Proteinoid microspheres as proto-neural networks

TL;DR

This paper explores the use of differential pulse voltammetry to interface with proteinoid microspheres that mimic neural activity, aiming to develop proto-neural networks with potential applications in artificial intelligence.

Contribution

It demonstrates the feasibility of using DPV as an electrochemical interface with proteinoid proto-neural networks, evaluating key parameters for effective interfacing.

Findings

DPV shows high selectivity and sensitivity for proteinoid microspheres.

Operational parameters significantly influence electrochemical response.

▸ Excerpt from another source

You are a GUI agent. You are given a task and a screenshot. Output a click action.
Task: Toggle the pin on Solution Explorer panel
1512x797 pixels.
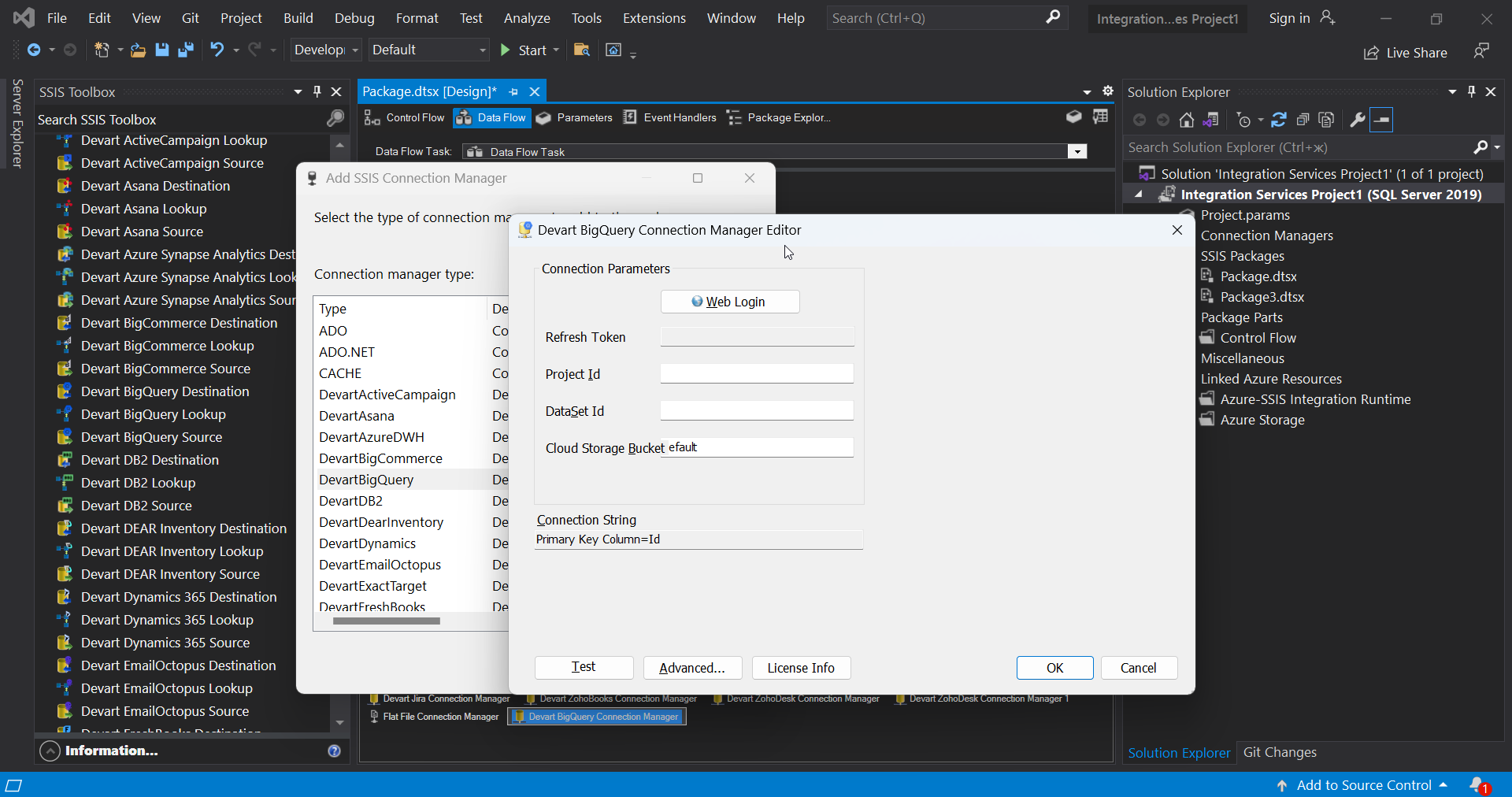point(1471,91)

DPV can effectively interface with proteinoid-based proto-neural systems.

Abstract

Proteinoids, also known as thermal proteins, possess a fascinating ability to generate microspheres that exhibit electrical spikes resembling the action potentials of neurons. These spiking microspheres, referred to as protoneurons, hold the potential to assemble into proto-nano-brains. In our study, we investigate the feasibility of utilizing a promising electrochemical technique called differential pulse voltammetry (DPV) to interface with proteinoid nano-brains. We evaluate DPV's suitability by examining critical parameters such as selectivity, sensitivity, and linearity of the electrochemical responses. The research systematically explores the influence of various operational factors, including pulse width, pulse amplitude, scan rate, and scan time. Encouragingly, our findings indicate that DPV exhibits significant potential as an efficient electrochemical interface for proteinoid nano-brains. This technology opens up new avenues for developing artificial neural networks with broad applications across diverse fields of research.